こくりと頷くと、今度は少しばかりべたっとした手が背中を撫でた。薬が冷たくて一瞬びくついてしまったけれど、シャロンは手を止めない。
薬なんて塗らなくても、私の体ならすぐ治るのに。
「怒ってるくせに優しいのね」
「優しい?俺が?…ふぅん、これでも優しいんだ」
「ぅひゃあっ」
いきなり脇をくすぐられたので変な声が出てしまい、シャロンから離れようとしたがうまくいかず。
「泣くまでくすぐってあげよっかぁ」
「ちょ、あはっ、んっ…死、しぬ…っ!」
足をバタバタさせても効かないので、手でシャロンの腕を掴んで力一杯離そうとした時、
「痛、…」
私の力で敵うはずもないシャロンが、顔を歪ませて私から手を離した。
……?痛いって、爪を立てたわけでもないのに。
しーんと妙な沈黙が走り、私を見下ろすシャロンと目が合う。
「…薬塗り終わったし手洗ってくるねぇ」
そう言って私の上から退くシャロンの服を思わず引っ張った。
「なに」
「怪我してるの?」
そういえば変だと思っていた。ラスティ君と戦って傷1つないシャロンが。と言ってもそれは見た目の話で、服で隠れている部分に怪我をしているかどうかは知らない。
「アリスって妙なとこで鋭いからめんどくさいなぁ」
「面倒で結構よ。見せなさい」
諦めたように溜め息を吐くシャロンの手を引っ張り、その袖を捲る。
シャロンの腕には切り傷があった。執拗に切りつけたような傷が。
「大丈夫なの?これこそ薬塗るべきでしょ」
「ほとんど痛みはないから大丈夫だよぉ」
「本当に?でも押したら痛いんでしょ?」
「生命に関わるほどの怪我じゃないしぃ」
「他にどこか怪我したところはあるの?」
「これだけ。あいつからの攻撃はほとんど防げちゃったからなぁ。攻め方に多少の癖があったし」
「でもあのラスティ君相手でしょ?かなり無理はしたんじゃ…」
「もお!アリスは俺のなんなのぉ?心配しすぎぃ」
「心配なんかしてないわよ。あんたの心配する暇があったら自分の枝毛でも心配するわ」
「…よく言うよ」
再び訪れた沈黙。
視線がぶつかる。
外から雨の音が聞こえてきて、シャロンの表情がどこかもの悲しく見えた。
「今日は暗いねぇ」
シャロンの甘ったるい声が耳に心地良く感じる。
薄暗い部屋。
シャロンの匂い。
熱っぽい視線。
シャロンの手
が、シャロンの腕を掴んでいた私の手をもう片方の手でそっと掴む。
一瞬その手に視線を向け次に顔を上げると、すぐ近くにシャロンの顔があった。
女の子みたいな綺麗で整った顔。
可愛い顔してるくせに、今のシャロンはまるで男の人みたい。
その顔が少し傾き、目を閉じてゆっくり近付いてくる。
ど…うするのが正解?え?何する気なの?避けるのもおかしい?何考えてるんだって思われる?意識してるみたいな感じになる?だってこの角度じゃキ……いや、そんなわけない。でもこの近距離、それ以外で何するのよ?
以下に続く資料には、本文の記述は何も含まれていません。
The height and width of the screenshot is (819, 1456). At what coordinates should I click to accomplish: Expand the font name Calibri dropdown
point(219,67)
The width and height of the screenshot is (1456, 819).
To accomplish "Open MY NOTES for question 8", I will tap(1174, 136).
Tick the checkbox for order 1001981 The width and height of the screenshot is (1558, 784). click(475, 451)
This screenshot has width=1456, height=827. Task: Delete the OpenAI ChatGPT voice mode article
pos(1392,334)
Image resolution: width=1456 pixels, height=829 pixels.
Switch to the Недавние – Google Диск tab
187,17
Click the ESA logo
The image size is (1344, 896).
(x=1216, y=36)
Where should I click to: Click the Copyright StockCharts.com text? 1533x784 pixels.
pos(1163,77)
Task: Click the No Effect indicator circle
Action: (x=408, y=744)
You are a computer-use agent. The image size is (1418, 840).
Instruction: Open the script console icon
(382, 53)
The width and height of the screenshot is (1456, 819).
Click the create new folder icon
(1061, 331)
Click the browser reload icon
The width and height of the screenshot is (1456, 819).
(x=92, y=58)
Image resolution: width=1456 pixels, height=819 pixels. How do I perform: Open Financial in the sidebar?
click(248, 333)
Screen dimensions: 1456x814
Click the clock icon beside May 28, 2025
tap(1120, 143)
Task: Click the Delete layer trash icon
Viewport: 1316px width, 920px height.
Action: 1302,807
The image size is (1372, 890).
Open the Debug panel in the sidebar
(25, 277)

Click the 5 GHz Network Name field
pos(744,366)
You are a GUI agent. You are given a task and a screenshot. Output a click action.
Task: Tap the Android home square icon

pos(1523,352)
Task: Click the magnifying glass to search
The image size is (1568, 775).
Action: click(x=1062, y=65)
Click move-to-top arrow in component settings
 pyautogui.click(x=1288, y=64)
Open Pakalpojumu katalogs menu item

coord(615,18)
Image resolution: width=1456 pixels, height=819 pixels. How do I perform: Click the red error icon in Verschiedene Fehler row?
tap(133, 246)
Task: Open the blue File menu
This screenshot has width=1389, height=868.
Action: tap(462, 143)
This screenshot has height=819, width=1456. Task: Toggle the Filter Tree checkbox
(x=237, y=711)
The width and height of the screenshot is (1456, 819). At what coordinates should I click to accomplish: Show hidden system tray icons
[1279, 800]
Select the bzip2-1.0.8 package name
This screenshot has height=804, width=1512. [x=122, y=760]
シャロンの唇は私のそれに触れそうになって―――そっと離れていった。
再び視線が交わる。
ずっと動けずにいた私は、それでもやはり動けなくて。
「…今の何?」
「なんだろうねぇ。…ほんと、何してんだか…」
シャロンは自嘲するように笑う。
今の、やっぱキスしようとしてた?だとしたらなんのつもりで?
分からない…シャロンが分からない。
「アリス、」
どうしてそんなに泣きそうな顔をするのか。
「好き…」
どうしてそんなに切なげな声で言うのか。
「…ありがとう?」
なんと言うべきか分からなくて、とりあえずお礼。
キャシーの気持ちが少し分かった気がした。血は繋がっていないものの、シャロンは家族みたいな存在だ。そんな人に女として扱われることには違和感を覚える。
「…シャロン、酔ってる?」
「……ん、少し」
やっぱりか。私が来る前に飲んでたのかしら?
さっきまで普通だったのに、時間差で酔いが回ってきたとか?
なんだ…今のはちょっとびっくりしちゃったじゃない。酔いすぎ。
「少し横になったら?水を持ってきましょうか」
「いいよ」
「遠慮しなくていいのよ?」
「いいよ。…ここにいて」
シャロンはソファから立ち上がった私の手を引っ張り、隣に座らせた。
シャロンを寝かせたら1人で勉強ができる、なんて少し思ったのだが、それはさせてくれないようだ。
「一緒にいられたらそれでいい」
シャロンは私の肩にもたれ掛かり、静かに目を閉じる。
外から聞こえてくる雨音だけが暖かな室内に響いた。
シャロンとラスティ君はたまにどこか似ていると思う。私の気のせいかもしれないけれど、少し儚げなところとか。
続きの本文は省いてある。